Available data -

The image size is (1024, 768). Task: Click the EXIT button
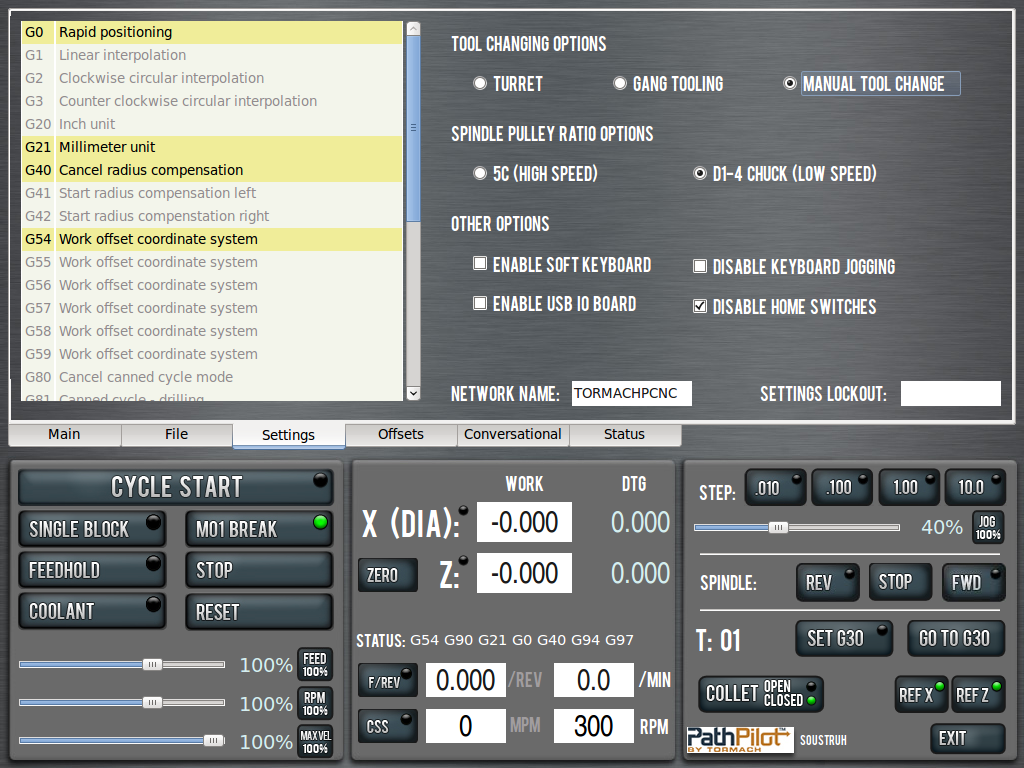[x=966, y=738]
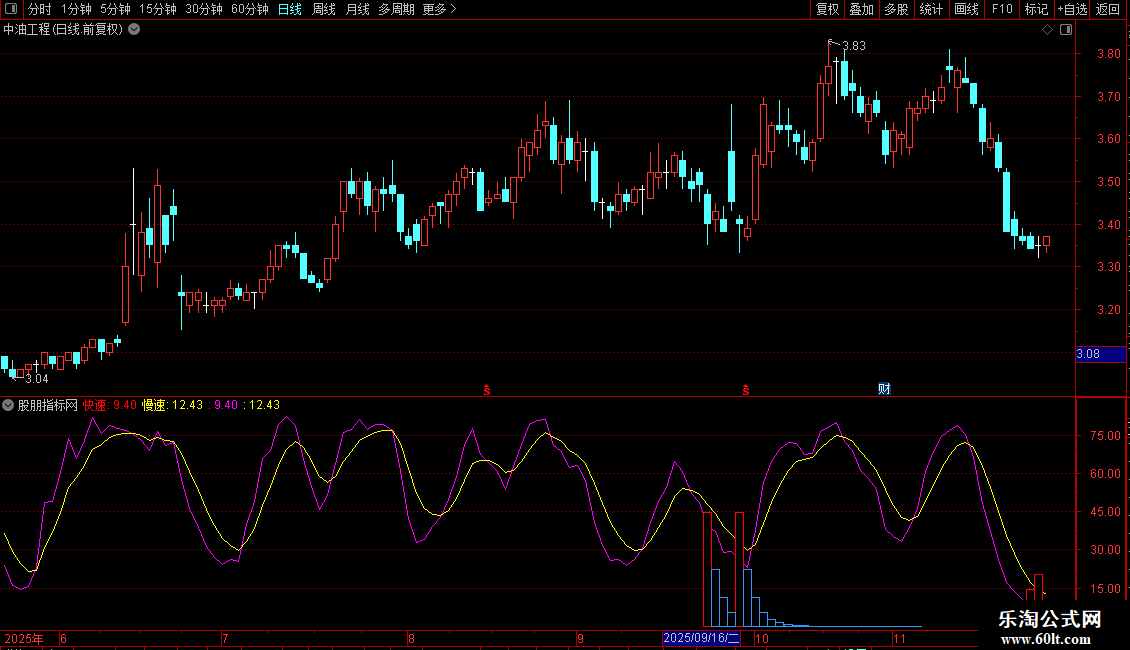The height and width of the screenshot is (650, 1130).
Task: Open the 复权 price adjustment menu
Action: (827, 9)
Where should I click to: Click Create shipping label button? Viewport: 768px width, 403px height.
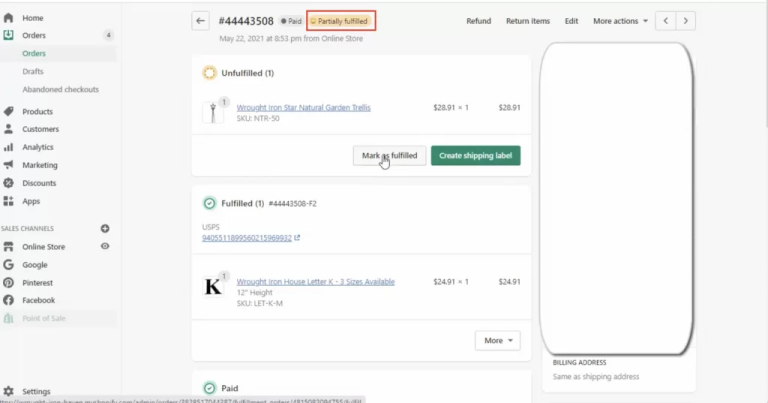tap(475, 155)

How to complete this task - From the first line to the last, reproduce the listing above exactly, leaving the pictures out.

Answer space -
The image size is (1024, 768). Task: Click the EXIT button
[x=966, y=738]
The height and width of the screenshot is (650, 1130).
Task: Open the 复权 price adjustment menu
Action: (827, 9)
Where should I click to: Click Create shipping label button? Viewport: 768px width, 403px height.
tap(475, 155)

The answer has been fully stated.